The Hill reported that COVID-19 accounted for more than 66 percent of all law enforcement deaths in the line of duty in 2020 and 2021, according to newly compiled statistics. The report from the Officer Down Memorial Page found that more law enforcement officers died from COVID-19 than from every other cause combined since the pandemic began in early 2020.
In 2020, 245 officers died from COVID-19, more than from gunfire, automobile crashes and other illnesses. So far in 2021, 228 law enforcement deaths have been recorded as a result of COVID-19 related illness, out of 356 deaths total.
2020’s death toll was the highest in 50 years, adding that the “silent killer” of COVID-19 was still on the offensive. “It’s climbing at a time when it should be decreasing with the knowledge, the expertise, the amount of training and education,” said, Patrick Montuore, the executive director of the National Law Enforcement Officers Memorial, according to Bay News 9.

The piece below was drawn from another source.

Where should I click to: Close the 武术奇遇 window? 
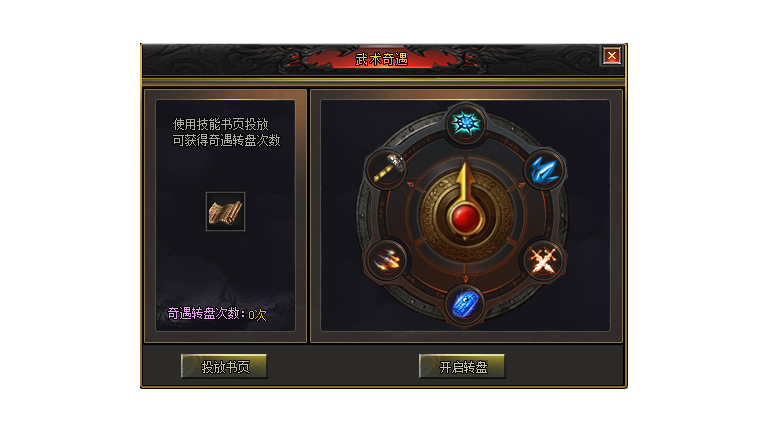point(612,56)
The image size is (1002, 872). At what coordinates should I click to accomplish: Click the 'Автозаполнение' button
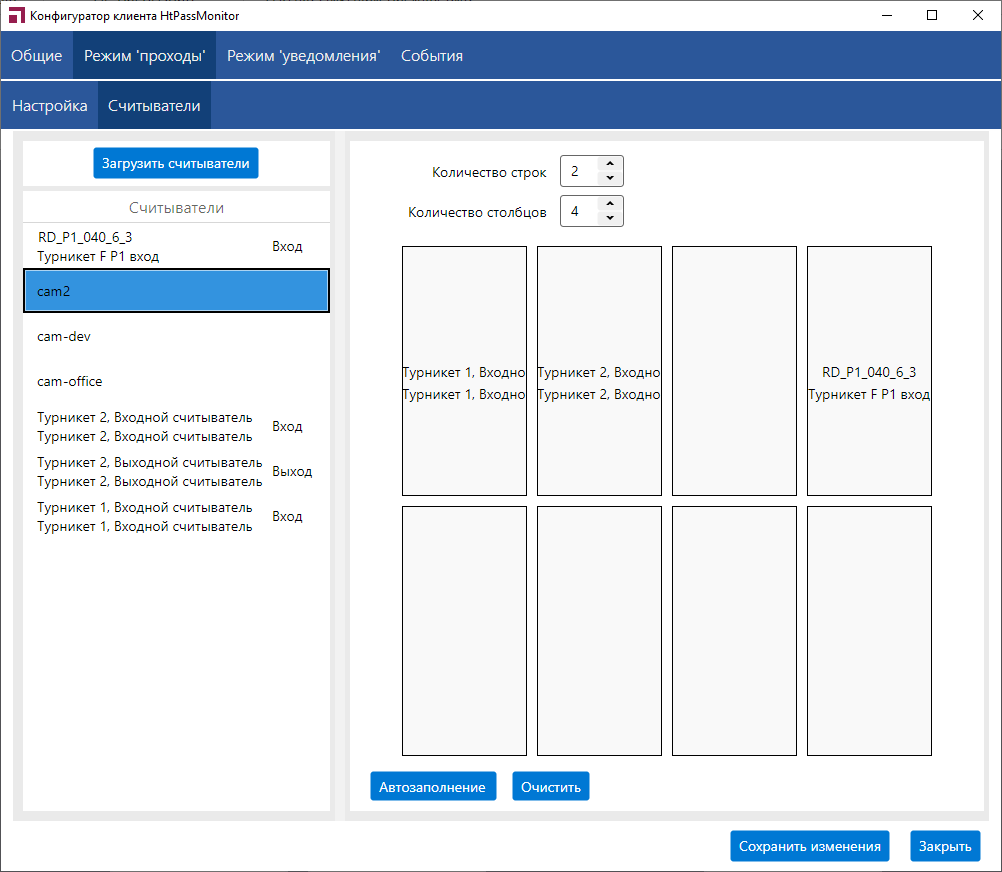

124 officers died in Texas, 53 died in California and 44 died in New York. Over 500 officers died due to COVID-19 since the start of the pandemic. Despite these sobering numbers, The New York Times reported that police unions are fighting vaccine mandates. The head of Chicago’s police union, John Catanzarra, on October 12, 2021 encouraged officers to defy the city’s vaccine reporting mandate and risk being sent home.